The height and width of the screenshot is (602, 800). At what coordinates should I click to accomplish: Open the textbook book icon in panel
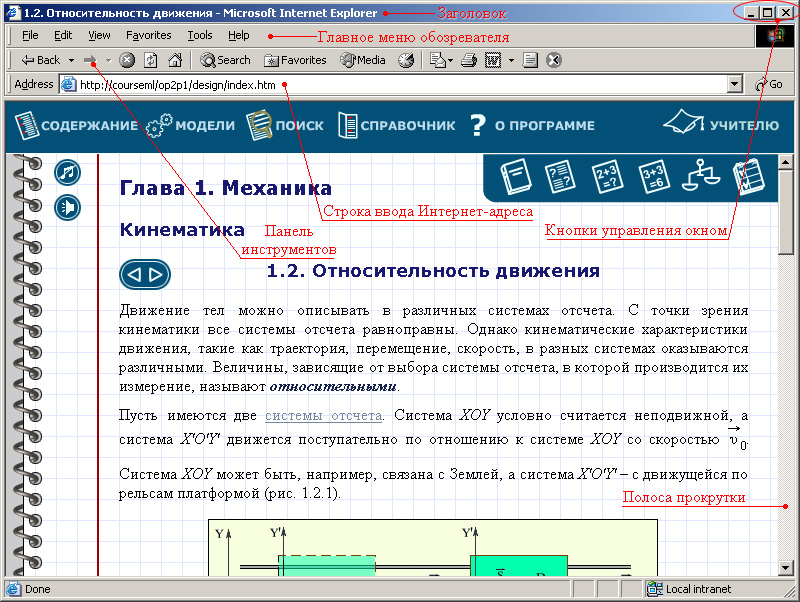tap(514, 177)
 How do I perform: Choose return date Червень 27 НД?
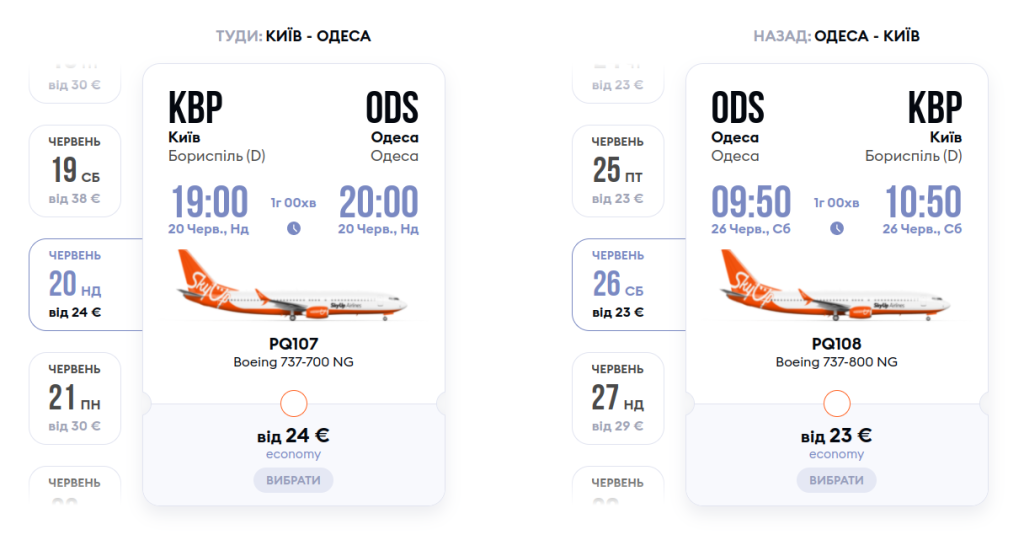[x=618, y=398]
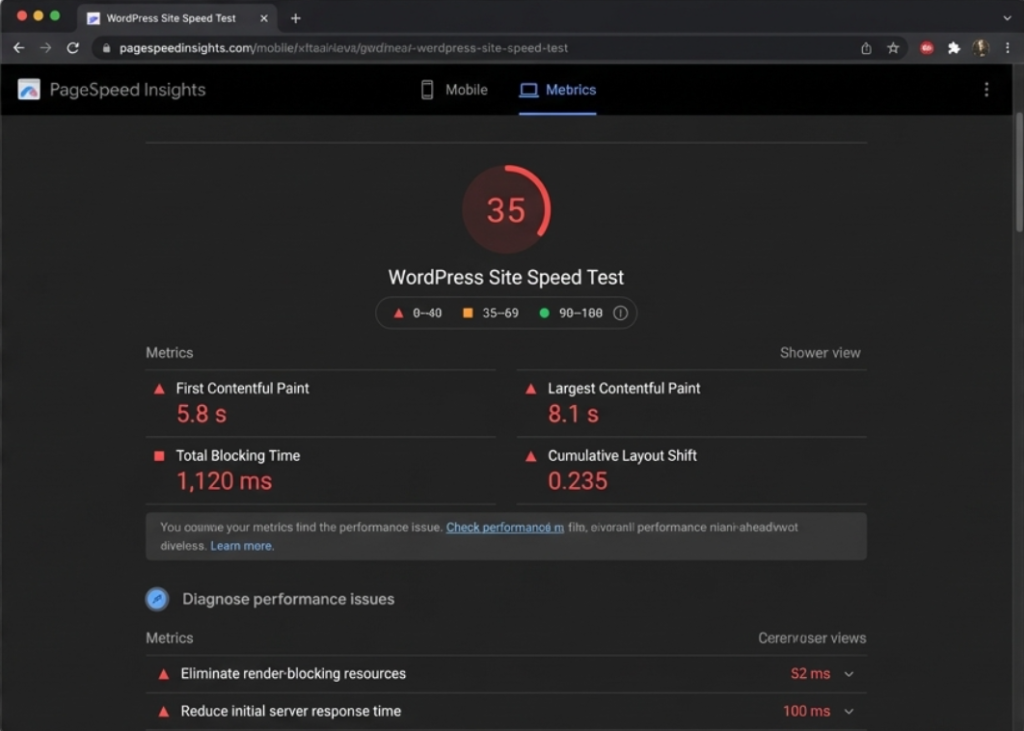Open the Learn more link
The width and height of the screenshot is (1024, 731).
(x=241, y=546)
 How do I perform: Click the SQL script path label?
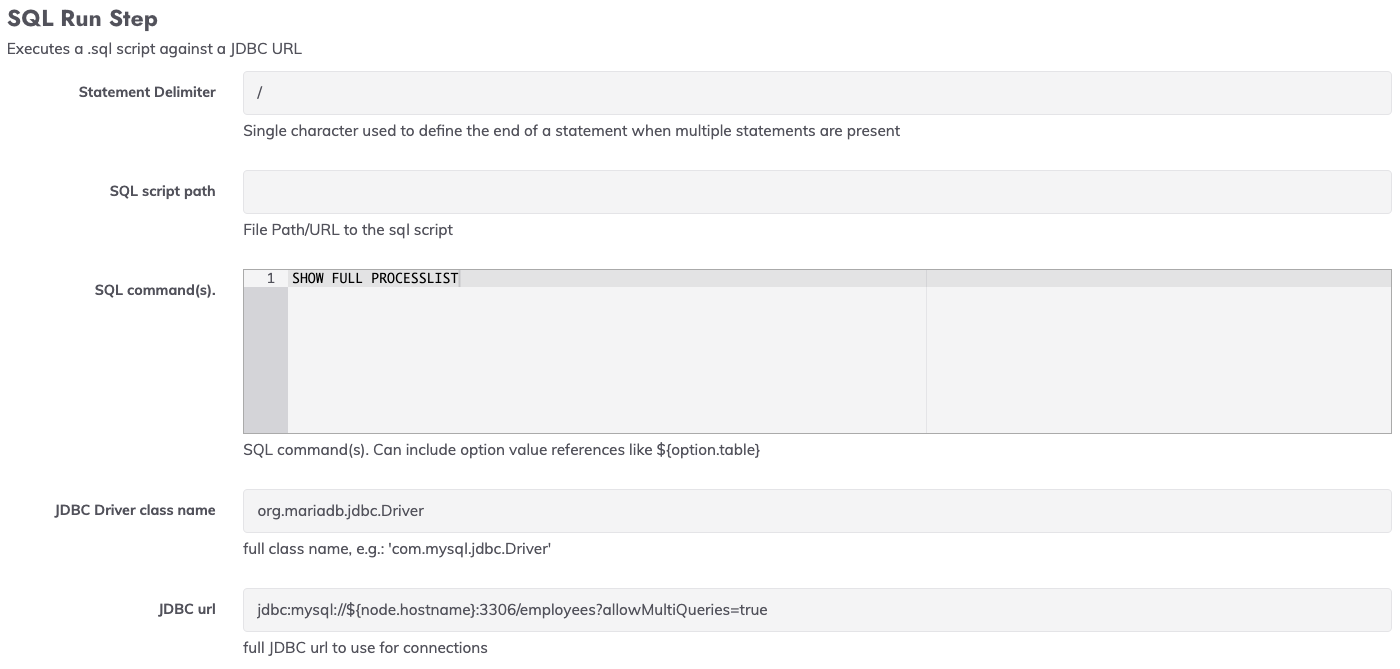[x=162, y=191]
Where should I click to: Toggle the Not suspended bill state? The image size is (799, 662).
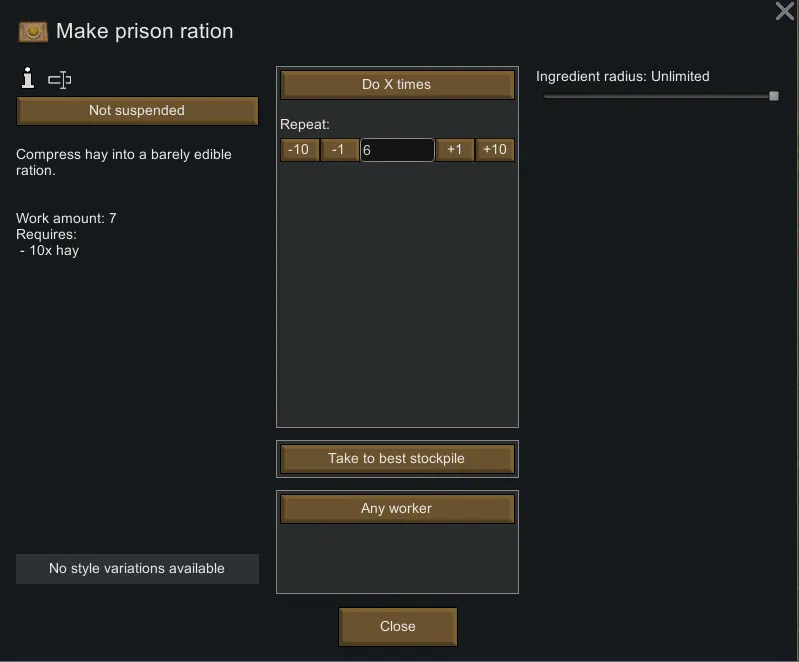[137, 111]
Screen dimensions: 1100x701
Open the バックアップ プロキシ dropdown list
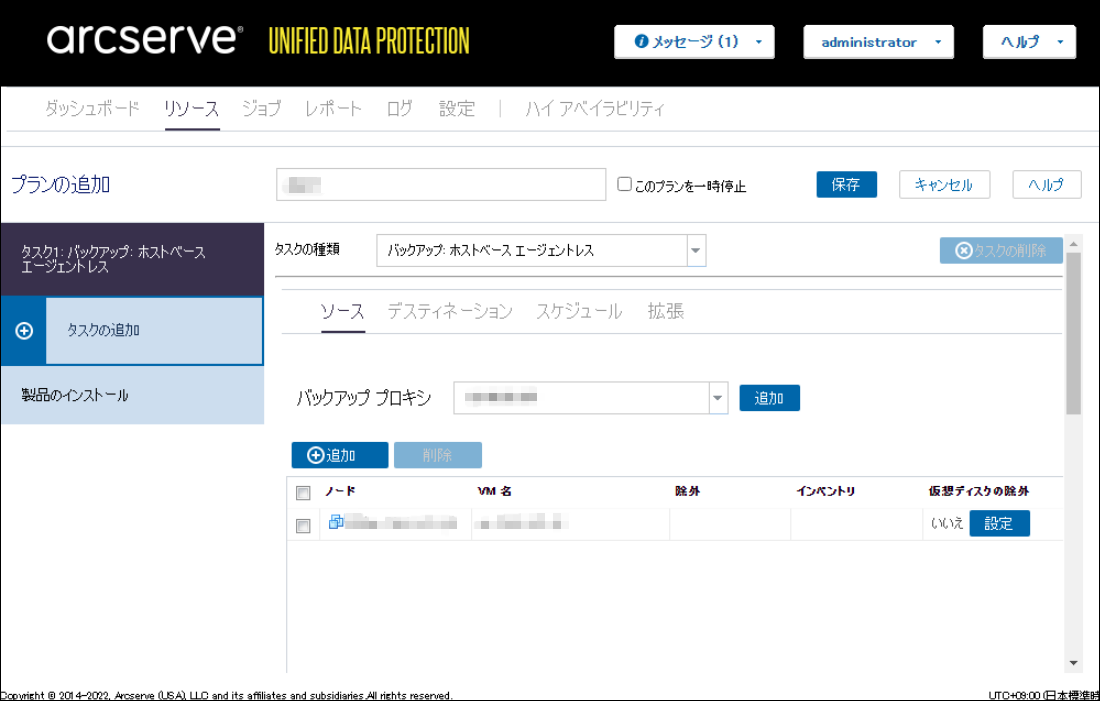point(718,398)
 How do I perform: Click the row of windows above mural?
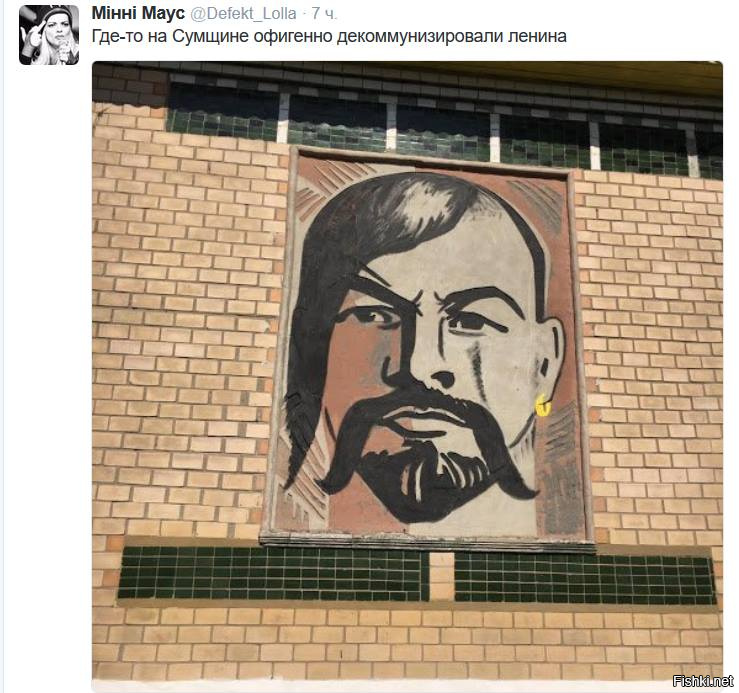443,130
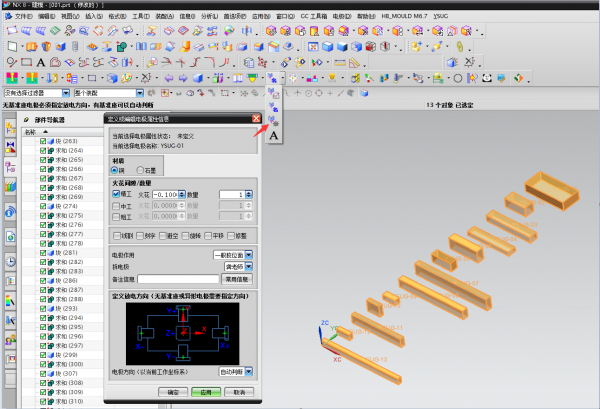Click the red-arrowed electrode attribute icon
The width and height of the screenshot is (600, 409).
point(274,120)
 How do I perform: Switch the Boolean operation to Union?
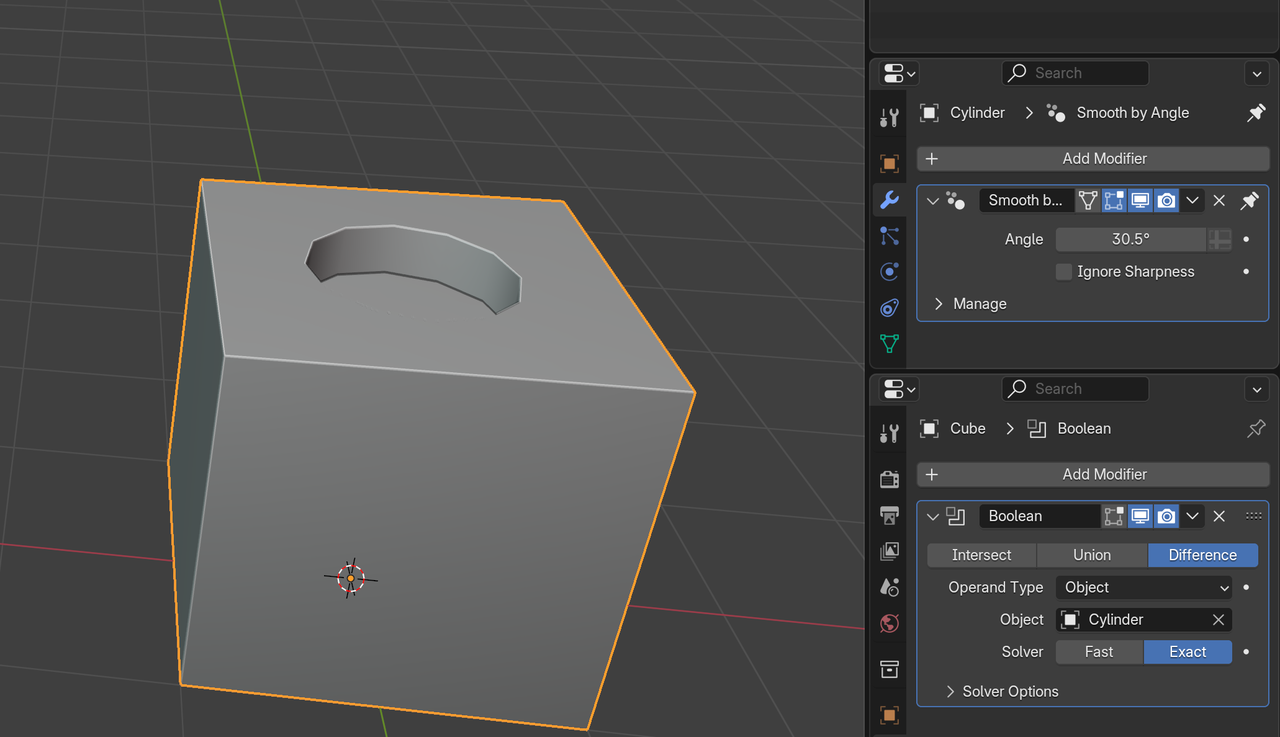click(1091, 555)
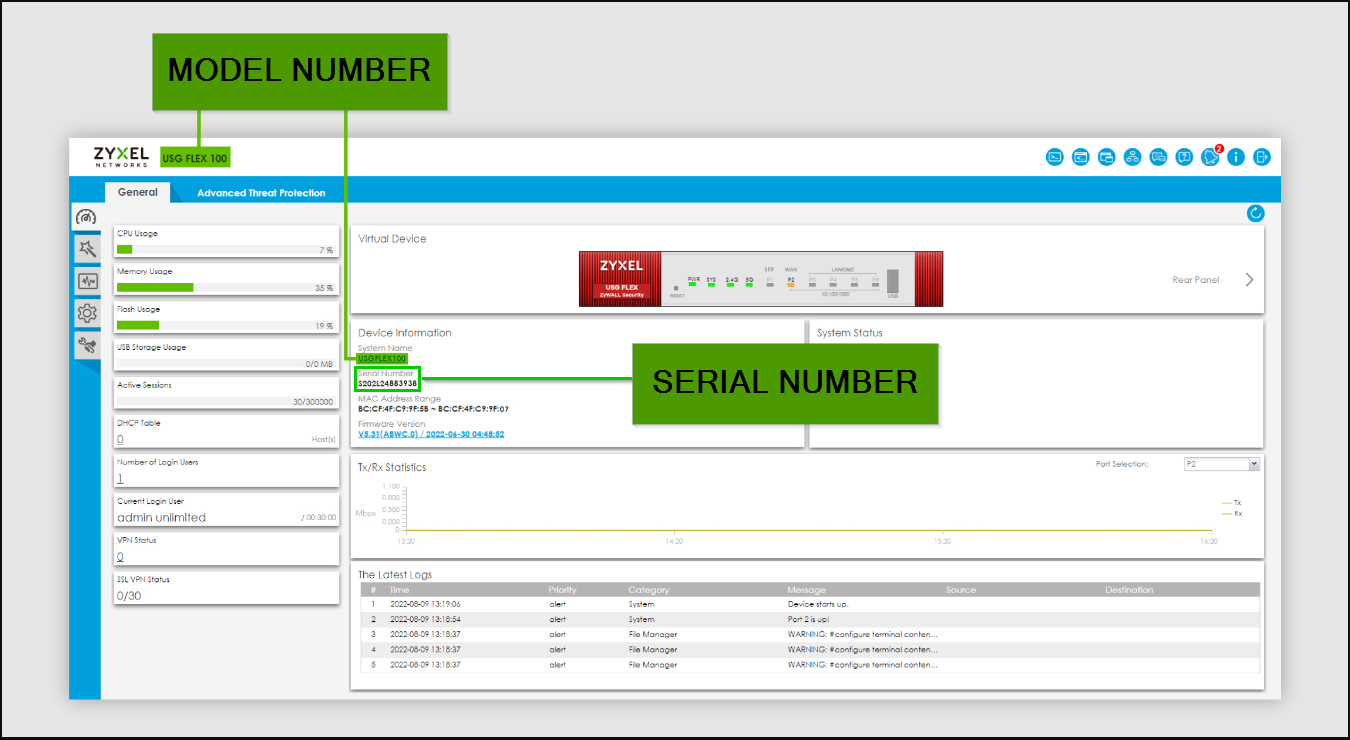Open the Maintenance tools sidebar icon
1350x740 pixels.
(86, 345)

- - - -

After locating the line containing "Open the バックアップ プロキシ dropdown list" in the entries above, repeat only it and each later line through the end, exactly, without any pictures.

Answer for the task:
Open the バックアップ プロキシ dropdown list
point(718,398)
 How do I perform: Click the row of windows above mural?
443,130
Click the red-arrowed electrode attribute icon
The width and height of the screenshot is (600, 409).
point(274,120)
 How do I perform: Switch the Boolean operation to Union?
click(1091, 555)
Open the Maintenance tools sidebar icon
1350x740 pixels.
(86, 345)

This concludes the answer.